Sono tanti i segnali che vanno in questa direzione. Per rimanere alle nostre latitudini bisogna prendere in esame la nascita dell’agenzia per la cybersicurezza nazionale (Acn), destinata ad aprire un interessante orizzonte sulla prevenzione, l’analisi e il contrasto delle minacce digitali. L’iniziativa del governo risponde a una precisa sollecitazione espressa dal Consiglio europeo dello scorso novembre che aveva invitato l’Italia a dotarsi di un’infrastruttura che potesse rafforzare la protezione degli asset intangibili, che contengono un patrimonio prezioso di know-how e di informazioni sensibili.
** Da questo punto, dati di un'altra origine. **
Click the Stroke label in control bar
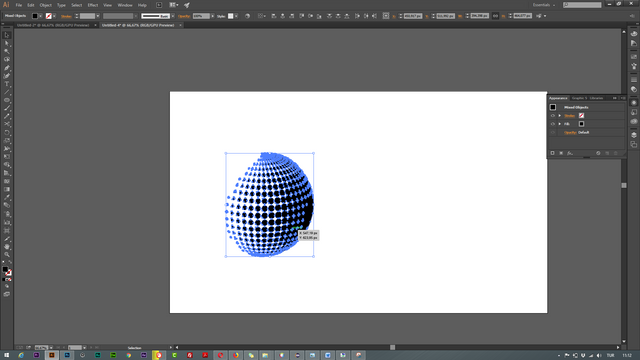Screen dimensions: 640x360 [x=66, y=16]
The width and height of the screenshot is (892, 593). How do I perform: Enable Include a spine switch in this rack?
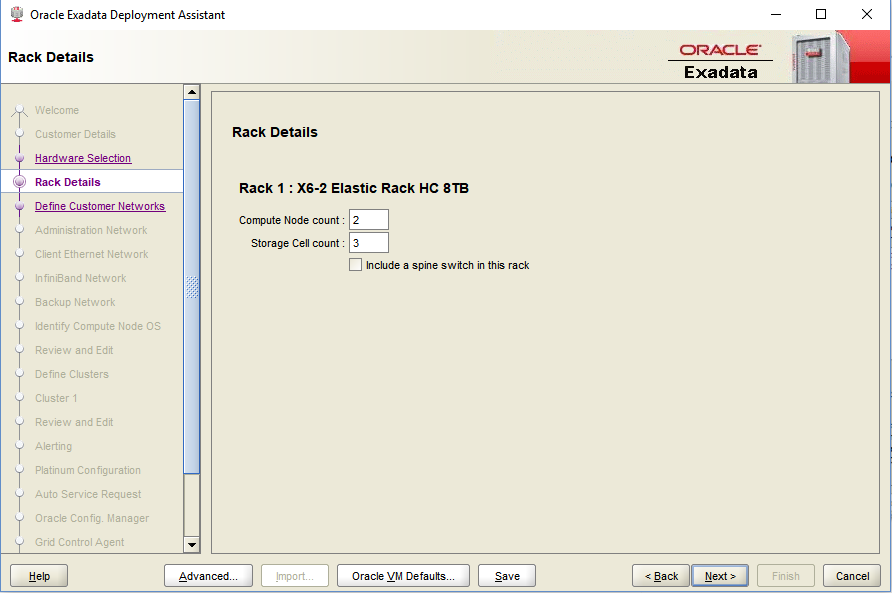tap(355, 265)
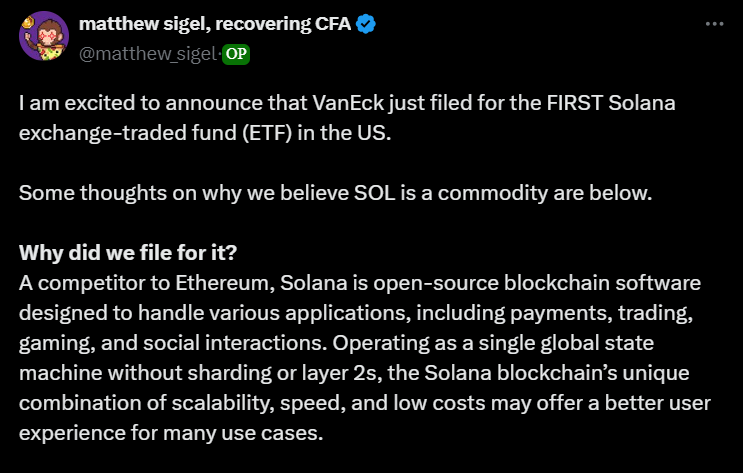Visit the @matthew_sigel handle

pos(147,54)
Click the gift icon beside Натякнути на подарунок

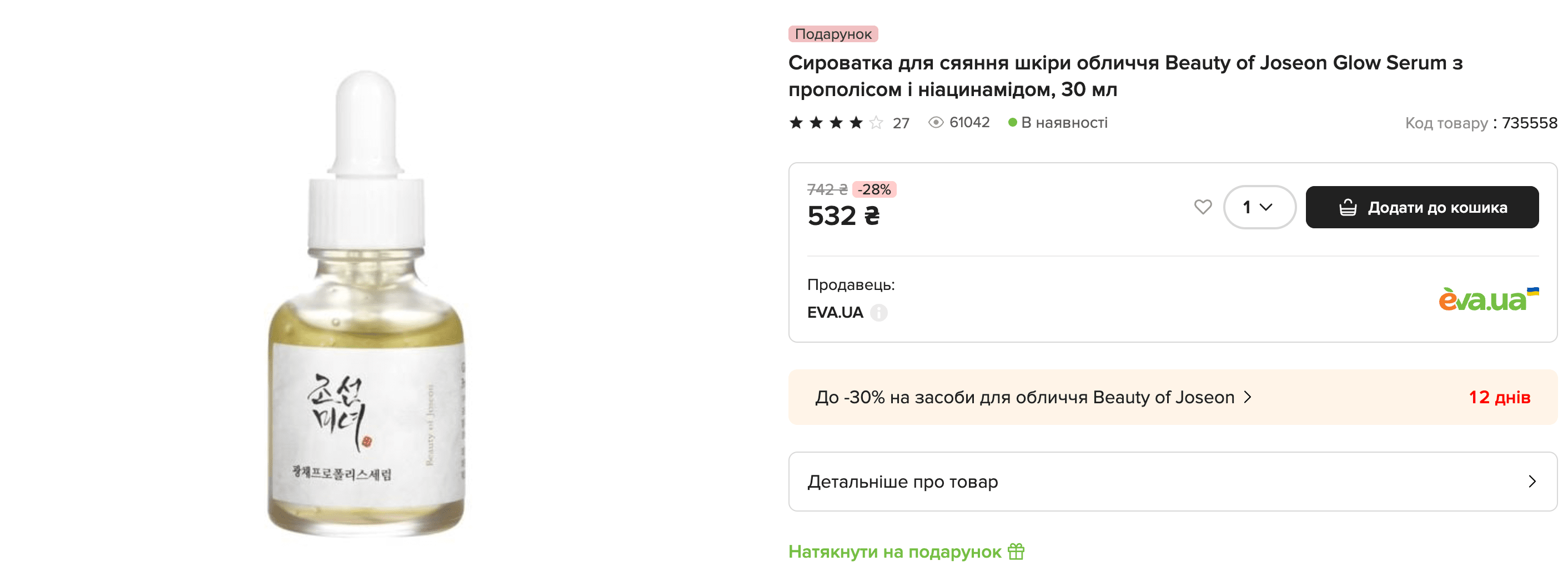point(1016,552)
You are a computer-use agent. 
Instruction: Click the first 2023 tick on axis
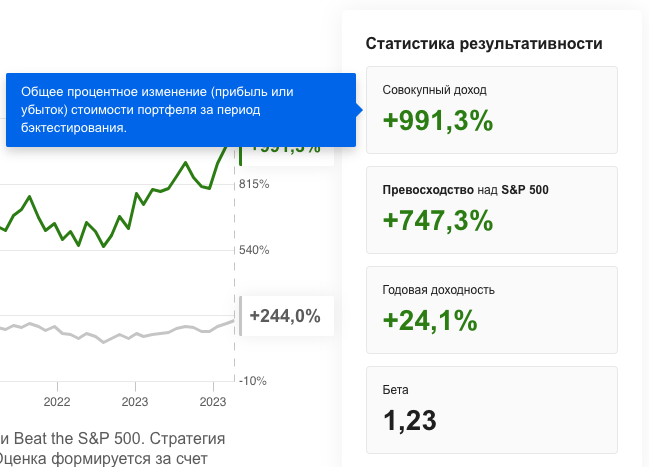click(x=135, y=402)
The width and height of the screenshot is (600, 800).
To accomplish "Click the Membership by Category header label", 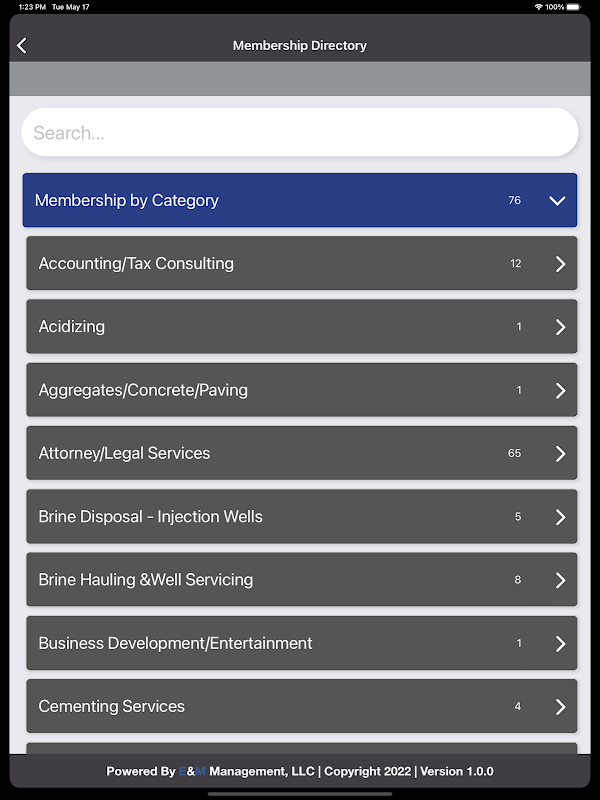I will tap(127, 201).
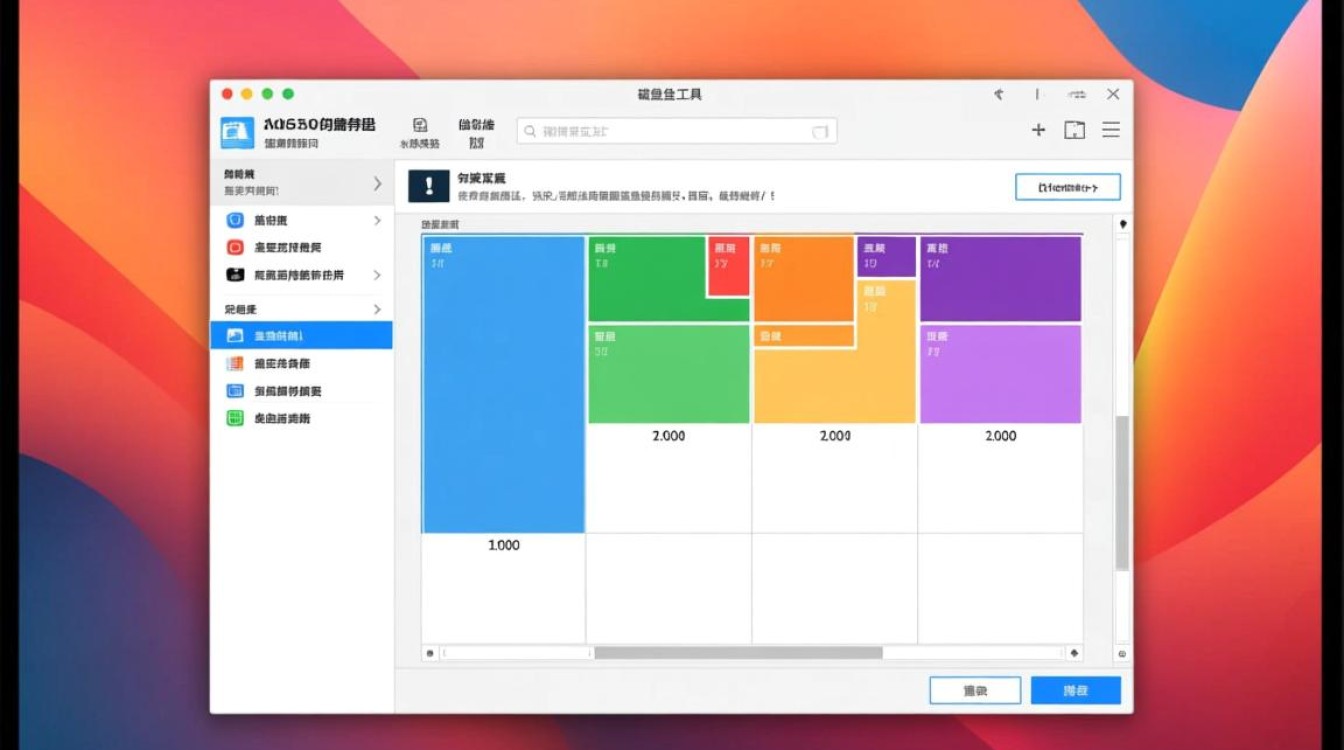Click the window layout icon beside the plus
This screenshot has width=1344, height=750.
coord(1074,129)
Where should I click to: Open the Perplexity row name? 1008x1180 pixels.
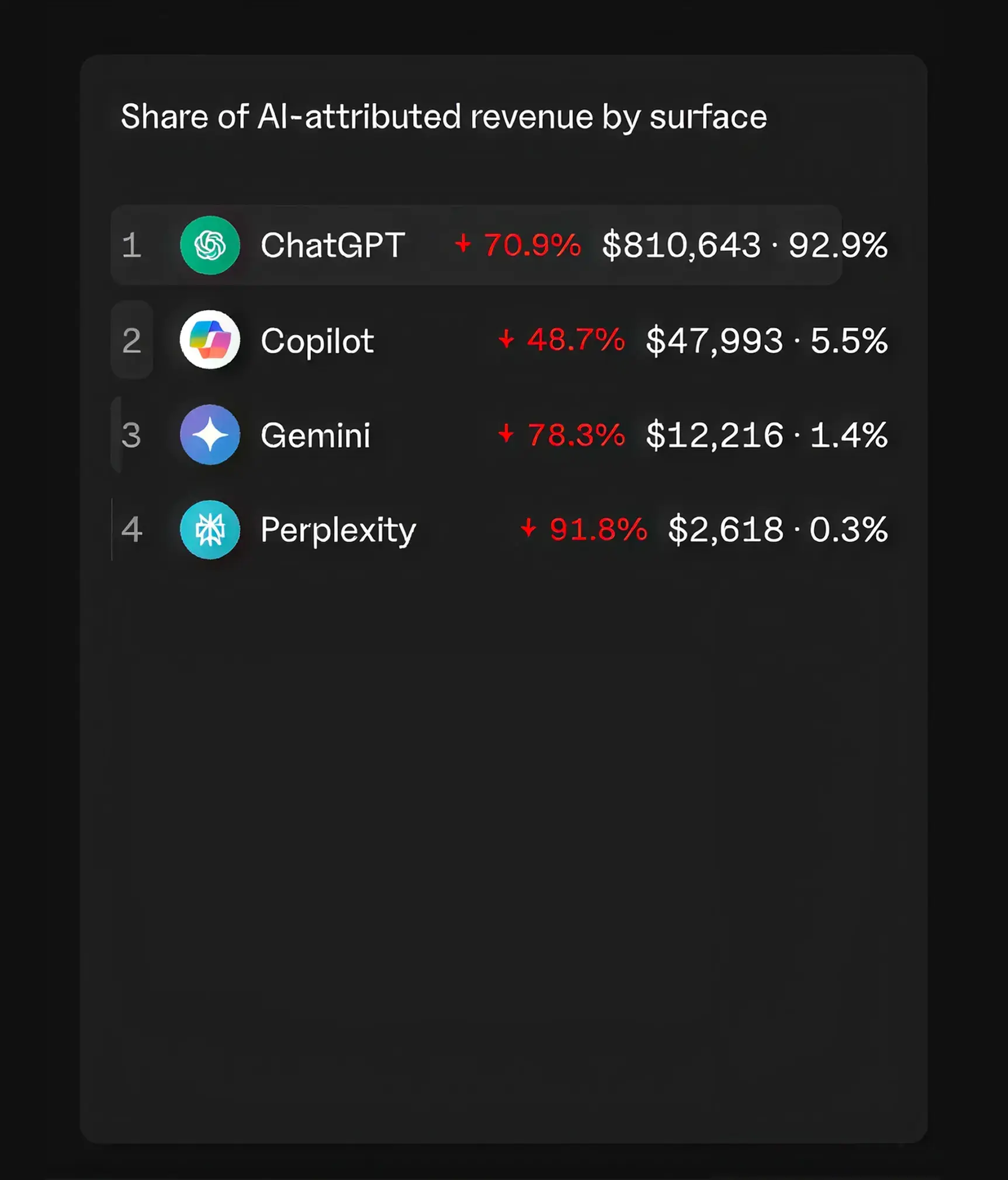338,531
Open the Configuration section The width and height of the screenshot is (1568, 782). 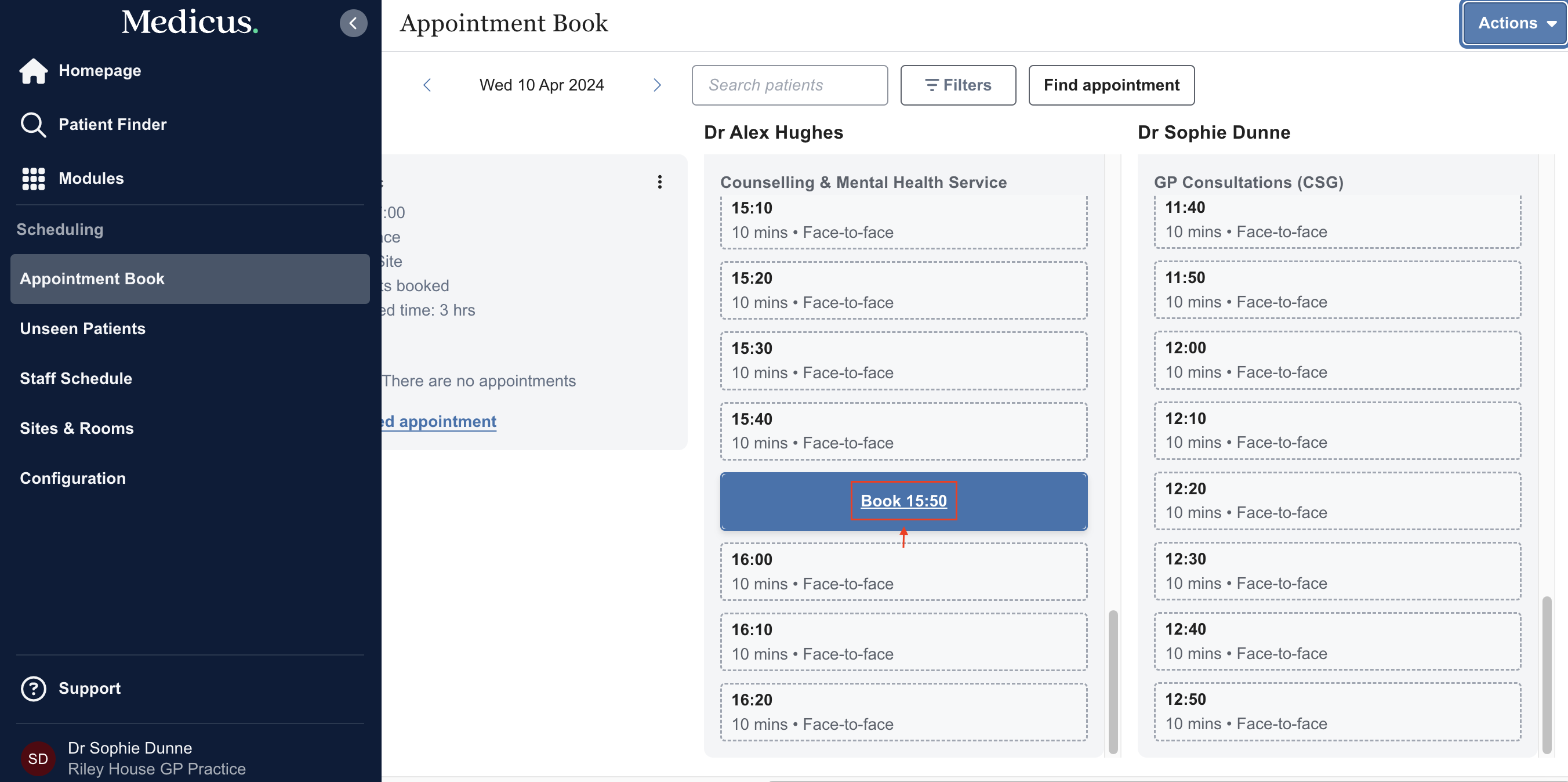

Il cyber spionaggio, come è emerso molto bene in occasione del confronto bilaterale tra USA e UE, la “guerra delle informazioni” che si combatte a diversi livelli, condizionando il libero esercizio della stampa e il diritto di cronaca sono aspetti particolarmente preoccupanti in un quadro geopolitico sempre più articolato. In un contesto per definizione mutevole per attuare e definire delle adeguate contromisure bisognerà maturare un percorso di collaborazione intergovernativo che vedrà impegnata la neo agenzia, le strutture del DIS, l’intelligence, la polizia postale, i nuclei speciali dell’arma dei carabinieri che costituiscono la frontiera avanzata della cyber security. La sfida sarà quella di trovare un bilanciamento sostenibile tra la libertà, che innerva e nutre le democrazie, e la sicurezza, che ne sono precipuo fondamento.
E’ bene ricordare che nella società dell’informazione non esistono target “protetti”, per questo sarà necessario un aggiornamento costante dei saperi e delle professionalità non solo per gli esperti del settore, ma anche per il management pubblico e le classi dirigenti che si trovano di fronte a un mutamento profondo dell’idea tradizionale di sicurezza, mentre si sta compiendo un processo radicale di trasformazione che investe l’universo del lavoro e delle imprese. Le “catastrofi” che sono un tratto distintivo di questo cambiamento d’epoca, impongono di sviluppare la capacità di agire su scala ipotetica, di interpretare quei segnali deboli, da cui si generano le criticità. Lo spazio-tempo “mutante” della dimensione virtuale non è “recintabile”, è un luogo che va presidiato con gli strumenti della fisica teorica e della scienza probabilistica. Serviranno competenze, strategie, oltre alla disponibilità di una sofisticata strumentazione se vogliamo vincere la difficile partita contro organizzazioni transnazionali, che vivono la rete in una dimensione omeopatica. I “nuovi” criminali conoscono segreti, potenzialità, anche i meccanismi più nascosti del web. Mettere a repentaglio gli equilibri geopolitici insieme alla sicurezza e alla tranquillità dei cittadini in ogni angolo del globo è dunque una possibilità reale, rispetto a cui attrezzarsi sempre meglio rappresenta una necessità non più derogabile.